Zweifel am "Synodalen Weg"
Foto: Danny Lawson (PA Wire) | Die Hirten müssten den fliehenden Menschen nachzulaufen, „nicht um sie auf Irrwegen zu bestätigen, sondern um sie zur Umkehr und Rückkehr zu bewegen“, so Erzbischof Ender.

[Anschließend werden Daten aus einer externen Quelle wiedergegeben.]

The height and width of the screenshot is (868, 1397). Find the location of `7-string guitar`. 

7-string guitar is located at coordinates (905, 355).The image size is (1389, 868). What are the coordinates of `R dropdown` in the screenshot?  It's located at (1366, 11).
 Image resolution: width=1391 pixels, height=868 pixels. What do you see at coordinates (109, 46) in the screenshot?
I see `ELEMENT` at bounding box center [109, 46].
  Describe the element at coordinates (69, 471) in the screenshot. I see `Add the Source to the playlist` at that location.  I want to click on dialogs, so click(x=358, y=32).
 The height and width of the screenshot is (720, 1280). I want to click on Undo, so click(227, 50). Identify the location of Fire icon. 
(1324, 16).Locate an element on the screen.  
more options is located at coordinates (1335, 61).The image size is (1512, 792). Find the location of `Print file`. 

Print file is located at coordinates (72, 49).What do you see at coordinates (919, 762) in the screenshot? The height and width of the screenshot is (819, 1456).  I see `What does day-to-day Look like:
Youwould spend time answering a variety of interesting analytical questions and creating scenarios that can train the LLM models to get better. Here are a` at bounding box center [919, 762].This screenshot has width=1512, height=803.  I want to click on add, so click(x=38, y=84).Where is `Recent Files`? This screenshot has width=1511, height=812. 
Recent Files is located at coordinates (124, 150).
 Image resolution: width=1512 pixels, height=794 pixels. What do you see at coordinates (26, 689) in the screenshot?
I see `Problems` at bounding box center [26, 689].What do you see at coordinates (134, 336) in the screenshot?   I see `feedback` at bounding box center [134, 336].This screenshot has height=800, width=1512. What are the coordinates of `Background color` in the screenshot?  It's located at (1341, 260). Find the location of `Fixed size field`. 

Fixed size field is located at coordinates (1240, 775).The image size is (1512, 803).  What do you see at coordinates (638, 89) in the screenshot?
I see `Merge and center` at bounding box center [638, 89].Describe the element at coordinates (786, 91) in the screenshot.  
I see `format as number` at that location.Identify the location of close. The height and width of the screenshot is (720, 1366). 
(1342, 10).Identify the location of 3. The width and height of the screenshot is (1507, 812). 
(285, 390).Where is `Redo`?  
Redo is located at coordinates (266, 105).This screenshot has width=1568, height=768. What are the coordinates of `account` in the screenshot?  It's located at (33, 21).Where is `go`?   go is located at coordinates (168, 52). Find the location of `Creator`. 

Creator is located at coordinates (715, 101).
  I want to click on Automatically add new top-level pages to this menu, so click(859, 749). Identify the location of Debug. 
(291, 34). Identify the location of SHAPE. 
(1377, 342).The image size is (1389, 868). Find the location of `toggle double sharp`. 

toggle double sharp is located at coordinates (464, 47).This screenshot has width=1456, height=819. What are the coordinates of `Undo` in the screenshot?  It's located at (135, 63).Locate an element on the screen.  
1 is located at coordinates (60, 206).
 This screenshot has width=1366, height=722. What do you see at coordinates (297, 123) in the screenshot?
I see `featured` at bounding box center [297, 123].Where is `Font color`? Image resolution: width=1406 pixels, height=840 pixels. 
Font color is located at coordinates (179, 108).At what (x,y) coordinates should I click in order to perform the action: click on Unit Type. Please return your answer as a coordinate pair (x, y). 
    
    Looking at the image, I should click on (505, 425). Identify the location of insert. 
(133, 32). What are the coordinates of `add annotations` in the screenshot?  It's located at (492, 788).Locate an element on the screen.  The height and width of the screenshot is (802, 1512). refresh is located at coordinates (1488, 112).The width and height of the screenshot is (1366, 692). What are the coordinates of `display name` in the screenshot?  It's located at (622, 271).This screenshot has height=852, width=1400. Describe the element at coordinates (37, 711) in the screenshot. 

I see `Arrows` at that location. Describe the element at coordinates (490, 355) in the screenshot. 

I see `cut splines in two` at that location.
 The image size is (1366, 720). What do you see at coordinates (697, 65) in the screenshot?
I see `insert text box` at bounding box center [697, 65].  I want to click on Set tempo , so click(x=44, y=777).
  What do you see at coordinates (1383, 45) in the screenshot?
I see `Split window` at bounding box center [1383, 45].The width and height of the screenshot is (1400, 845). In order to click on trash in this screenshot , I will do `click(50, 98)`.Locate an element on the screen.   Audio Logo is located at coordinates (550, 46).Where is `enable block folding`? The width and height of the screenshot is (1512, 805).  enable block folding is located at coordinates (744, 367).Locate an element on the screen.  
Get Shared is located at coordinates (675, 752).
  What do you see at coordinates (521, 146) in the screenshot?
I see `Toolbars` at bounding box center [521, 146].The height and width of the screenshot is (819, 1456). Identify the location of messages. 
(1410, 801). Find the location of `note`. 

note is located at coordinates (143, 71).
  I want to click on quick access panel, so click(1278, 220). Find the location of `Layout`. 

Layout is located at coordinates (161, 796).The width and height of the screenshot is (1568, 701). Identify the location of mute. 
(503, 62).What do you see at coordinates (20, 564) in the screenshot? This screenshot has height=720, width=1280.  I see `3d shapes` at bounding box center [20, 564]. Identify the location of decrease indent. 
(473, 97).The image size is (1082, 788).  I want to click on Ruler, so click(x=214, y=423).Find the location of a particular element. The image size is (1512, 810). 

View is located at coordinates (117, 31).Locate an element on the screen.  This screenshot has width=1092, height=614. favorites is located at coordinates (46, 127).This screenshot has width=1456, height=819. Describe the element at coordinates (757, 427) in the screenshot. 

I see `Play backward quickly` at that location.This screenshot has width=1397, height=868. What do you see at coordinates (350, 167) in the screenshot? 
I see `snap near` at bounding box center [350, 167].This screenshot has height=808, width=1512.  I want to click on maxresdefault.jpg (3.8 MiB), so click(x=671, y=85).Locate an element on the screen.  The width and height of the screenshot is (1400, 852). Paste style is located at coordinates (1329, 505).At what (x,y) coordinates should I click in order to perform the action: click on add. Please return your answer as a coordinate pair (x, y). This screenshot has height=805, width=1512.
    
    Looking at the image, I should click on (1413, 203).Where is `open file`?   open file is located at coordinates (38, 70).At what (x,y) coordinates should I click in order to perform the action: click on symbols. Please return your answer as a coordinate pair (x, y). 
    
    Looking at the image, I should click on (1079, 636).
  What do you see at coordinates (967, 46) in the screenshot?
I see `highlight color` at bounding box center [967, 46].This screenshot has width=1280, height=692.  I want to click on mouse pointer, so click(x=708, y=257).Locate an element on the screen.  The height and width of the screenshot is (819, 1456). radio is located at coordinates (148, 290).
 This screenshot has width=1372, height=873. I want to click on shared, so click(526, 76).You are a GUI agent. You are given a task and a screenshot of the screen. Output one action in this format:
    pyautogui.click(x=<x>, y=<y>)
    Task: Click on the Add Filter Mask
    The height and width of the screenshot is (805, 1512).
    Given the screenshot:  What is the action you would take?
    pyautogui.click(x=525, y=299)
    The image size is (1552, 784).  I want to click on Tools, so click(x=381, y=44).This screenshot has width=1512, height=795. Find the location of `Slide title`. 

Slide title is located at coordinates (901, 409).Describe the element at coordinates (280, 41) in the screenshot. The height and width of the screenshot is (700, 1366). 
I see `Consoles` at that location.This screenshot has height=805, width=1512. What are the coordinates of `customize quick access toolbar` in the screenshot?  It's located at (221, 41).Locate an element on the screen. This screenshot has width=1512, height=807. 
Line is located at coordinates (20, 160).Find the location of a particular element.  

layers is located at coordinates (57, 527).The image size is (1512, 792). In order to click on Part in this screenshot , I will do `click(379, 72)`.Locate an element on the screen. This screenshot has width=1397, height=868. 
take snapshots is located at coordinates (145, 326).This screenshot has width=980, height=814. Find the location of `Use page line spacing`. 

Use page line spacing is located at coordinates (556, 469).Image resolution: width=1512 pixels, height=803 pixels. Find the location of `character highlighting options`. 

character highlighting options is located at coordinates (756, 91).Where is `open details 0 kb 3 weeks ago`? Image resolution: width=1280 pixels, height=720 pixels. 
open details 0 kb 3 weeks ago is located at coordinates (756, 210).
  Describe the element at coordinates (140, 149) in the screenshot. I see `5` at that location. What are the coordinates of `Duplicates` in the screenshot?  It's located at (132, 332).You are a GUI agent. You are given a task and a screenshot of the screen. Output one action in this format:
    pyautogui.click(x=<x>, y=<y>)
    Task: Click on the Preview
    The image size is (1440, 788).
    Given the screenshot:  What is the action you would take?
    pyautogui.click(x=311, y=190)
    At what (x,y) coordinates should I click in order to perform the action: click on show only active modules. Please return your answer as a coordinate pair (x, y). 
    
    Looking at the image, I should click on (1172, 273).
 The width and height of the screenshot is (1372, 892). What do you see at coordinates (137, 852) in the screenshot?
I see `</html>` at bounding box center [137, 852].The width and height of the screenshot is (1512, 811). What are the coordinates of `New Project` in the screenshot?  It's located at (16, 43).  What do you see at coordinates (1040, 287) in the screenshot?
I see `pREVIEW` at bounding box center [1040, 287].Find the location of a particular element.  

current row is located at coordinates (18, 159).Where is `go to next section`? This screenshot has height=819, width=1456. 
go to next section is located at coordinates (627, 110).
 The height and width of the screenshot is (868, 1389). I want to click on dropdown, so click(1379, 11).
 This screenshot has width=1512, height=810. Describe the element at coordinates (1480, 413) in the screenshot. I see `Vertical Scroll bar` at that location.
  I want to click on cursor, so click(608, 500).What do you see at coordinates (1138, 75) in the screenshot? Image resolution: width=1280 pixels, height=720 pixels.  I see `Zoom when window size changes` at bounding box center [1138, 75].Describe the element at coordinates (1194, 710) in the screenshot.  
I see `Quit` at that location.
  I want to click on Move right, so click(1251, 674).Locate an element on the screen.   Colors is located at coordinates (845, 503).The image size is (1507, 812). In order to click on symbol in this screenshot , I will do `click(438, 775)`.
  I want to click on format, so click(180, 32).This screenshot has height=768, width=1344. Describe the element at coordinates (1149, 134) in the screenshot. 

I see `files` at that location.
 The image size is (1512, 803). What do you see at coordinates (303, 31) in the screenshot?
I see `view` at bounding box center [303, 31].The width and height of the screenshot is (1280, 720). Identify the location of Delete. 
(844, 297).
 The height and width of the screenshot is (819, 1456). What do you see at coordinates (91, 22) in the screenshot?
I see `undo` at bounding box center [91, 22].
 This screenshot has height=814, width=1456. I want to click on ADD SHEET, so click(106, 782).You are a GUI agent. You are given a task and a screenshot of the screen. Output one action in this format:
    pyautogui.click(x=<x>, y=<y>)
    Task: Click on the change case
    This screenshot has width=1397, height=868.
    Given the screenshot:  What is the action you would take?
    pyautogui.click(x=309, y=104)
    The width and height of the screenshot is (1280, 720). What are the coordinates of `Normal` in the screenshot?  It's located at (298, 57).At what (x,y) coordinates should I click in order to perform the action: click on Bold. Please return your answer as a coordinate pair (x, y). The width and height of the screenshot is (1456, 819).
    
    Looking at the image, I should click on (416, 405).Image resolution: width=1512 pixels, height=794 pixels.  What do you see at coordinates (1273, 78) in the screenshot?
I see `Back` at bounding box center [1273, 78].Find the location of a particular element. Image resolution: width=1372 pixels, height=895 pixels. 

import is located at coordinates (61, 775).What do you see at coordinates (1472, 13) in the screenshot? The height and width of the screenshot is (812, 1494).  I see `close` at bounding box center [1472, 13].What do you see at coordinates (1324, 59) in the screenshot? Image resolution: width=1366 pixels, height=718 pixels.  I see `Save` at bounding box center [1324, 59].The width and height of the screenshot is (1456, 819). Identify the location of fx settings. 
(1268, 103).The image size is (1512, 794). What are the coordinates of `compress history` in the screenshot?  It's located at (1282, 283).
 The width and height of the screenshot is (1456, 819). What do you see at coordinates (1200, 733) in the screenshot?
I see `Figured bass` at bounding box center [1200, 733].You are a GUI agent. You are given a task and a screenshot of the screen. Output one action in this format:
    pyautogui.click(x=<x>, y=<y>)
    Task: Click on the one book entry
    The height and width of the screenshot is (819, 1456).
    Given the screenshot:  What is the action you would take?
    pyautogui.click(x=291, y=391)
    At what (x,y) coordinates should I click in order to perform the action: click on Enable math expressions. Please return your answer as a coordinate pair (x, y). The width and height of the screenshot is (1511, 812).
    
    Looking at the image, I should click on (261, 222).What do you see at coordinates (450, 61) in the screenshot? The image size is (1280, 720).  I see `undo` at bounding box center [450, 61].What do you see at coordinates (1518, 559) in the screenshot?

Der emeritierte Apostolische Nuntius Erwin Josef Ender äußert deutliche Bedenken zum „Synodalen Weg“. Nach der Lektüre der Entwürfe für die vier Foren des bevorstehenden kirchlichen Reformprozesses  sei er „erschrocken, auf welchem Niveau sich die heutige Diskussion bewegt“, schreibt der Erzbischof in einem Gastbeitrag für die „Tagespost“. „Schrift und Tradition scheinen von der sogenannten ,modernen' Theologie und den Humanwissenschaften weitgehend verdrängt und durch diese ersetzt zu werden.“

"Umbruch" wie zur Zeit der Reformation

Wenn man manchen Meldungen in den Medien glauben schenke, so Ender, der von 2003 bis 2007 Apostolischer Nuntius in Deutschland war, stehe ein „Umbruch“ wie zur Zeit der Reformation bevor. Man wolle die Kirche neu erfinden. Der Entwurf für das Forum zur Sexualität erinnere ihn an den Ausspruch eines hohen Vertreters des Zentralkomitees der deutschen Katholiken (ZdK). Sinngemäß habe dieser gesagt: „Rom solle für einige Zeit mal schweigen; wir werden dann schon eine akzeptable Sexualmoral zustande bringen.“

Mit Verwunderung stelle er fest, dass in der angeregten Diskussion um den „Synodalen Weg“ kaum jemand auch mal eine andere Erklärung für die Entfremdung zwischen dem heutigen Menschen und der Kirche ins Gespräch bringt: „Dass nämlich nicht Gott und die Kirche sich vom Menschen entfernt haben, sondern umgekehrt sich die Menschen von Gott und der Kirche entfernt haben und sich weiter entfremden.“ Immer mehr Menschen würden leben, als wenn es Gott nicht gäbe.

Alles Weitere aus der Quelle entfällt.